The present invention is related to an improved ceramic foam filter. More particularly, the present invention is related to a ceramic foam filter for molten iron with sufficient mechanical properties for use in capturing and retaining high FeO liquid slags, other metal oxide slags, and other entrained particulates.
A significant portion of iron foundries use pressed or extruded mullite strainers. A ceramic foam filter is expected to perform better than a strainer due to its tortuous fluid flow path, but mullite strainers perform better than would be expected in ductile iron applications considering the strainers straight-through flow configuration. It is hypothesized that liquid slag in the molten ductile iron wets the surface of mullite better than it wets SiC. Mullite filters may better retain liquid slag during filtration but mullite foam filters for foundry applications have been unavailable.

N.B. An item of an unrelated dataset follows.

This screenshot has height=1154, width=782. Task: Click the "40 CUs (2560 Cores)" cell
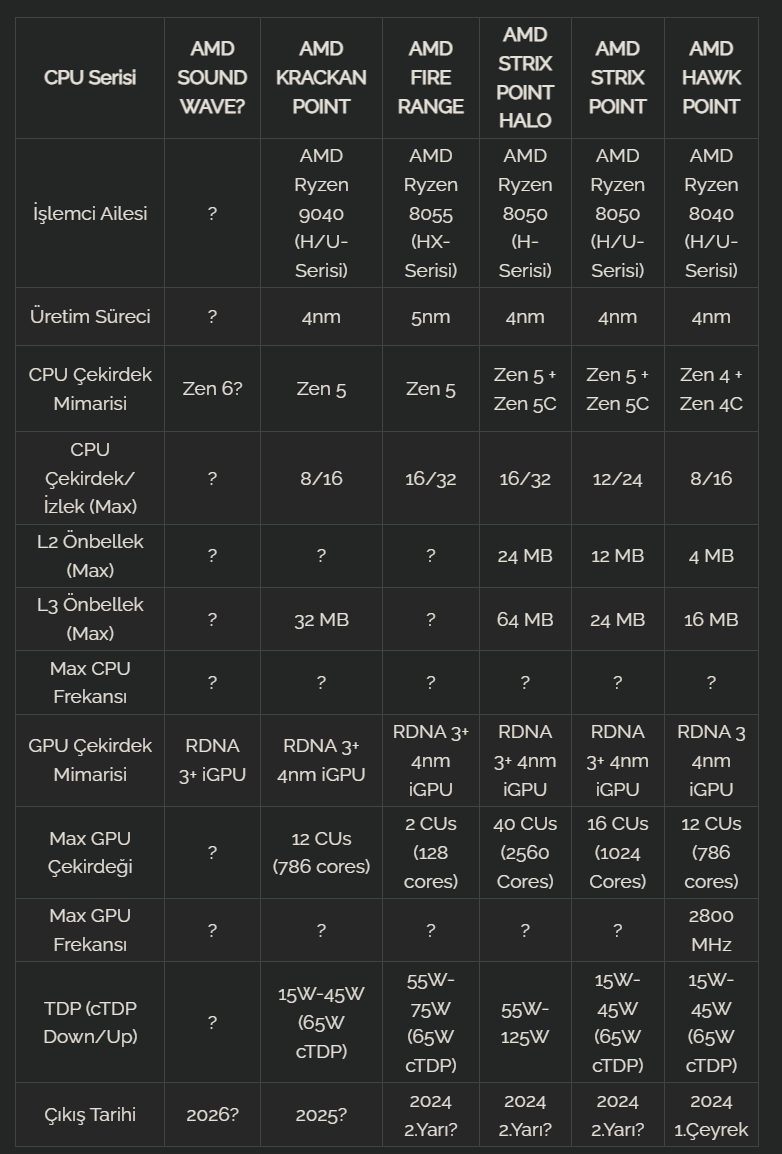pos(525,853)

Slag retention is difficult in strainer-type filters. Liquid inclusions, even though they readily wet the mullite strainer material, are very easily deformable by the flowing molten iron and simply flow down the filter wall to the exit. Oftentimes strainers act to coalesce numerous small slag inclusions (non critical size) and release them back into the flowing iron as a larger inclusion.

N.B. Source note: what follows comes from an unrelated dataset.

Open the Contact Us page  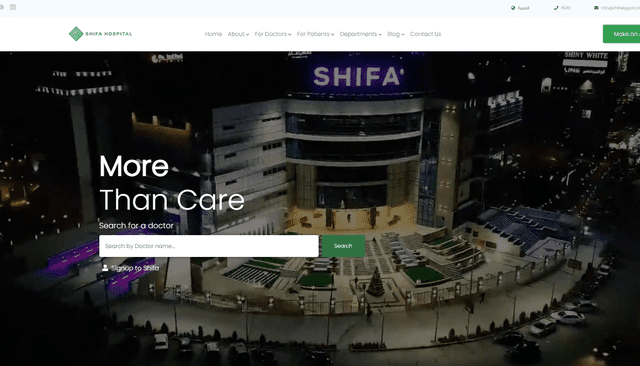425,34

The state of the art for silica-bonded SiC foam filters used for molten iron filtration is described in U.S. Pat. No. 6,663,776. The filter described therein produces the highest high temperature strength commercially known for this particular type of filter. There are many companies that manufacture silica-bonded SiC filters for the iron industry because it is fairly easy to make a relatively robust filter of this type. During firing, the SiC grain in the body is believed to partially oxidize to silica glass. The silica glass allows the SiC grain to bond well with the silica binder matrix thereby creating a relatively robust foam. In the pouring of iron castings, particularly ductile iron, a high FeO liquid slag is formed. The high FeO slag does not wet SiC foam filters due to a carbothermic reaction between the carbon constituent of SiC grain and the graphite impurities in the SiC. The FeO slag reacts and CO gas forms at the slag-filter interface, preventing the slag from wetting and adhering to the filter.
Substituting SiC with mullite has proven to be elusive and proper design of the binder for formulation of a filter with the appropriate mechanical properties at both room and high temperature has not been previously discovered. Thus, one could fairly easily make an acceptable SiC filter even when using a substandard matrix design, but not with mullite.
A mullite filter with sufficient strength for liquid iron filtration has heretofore alluded researchers.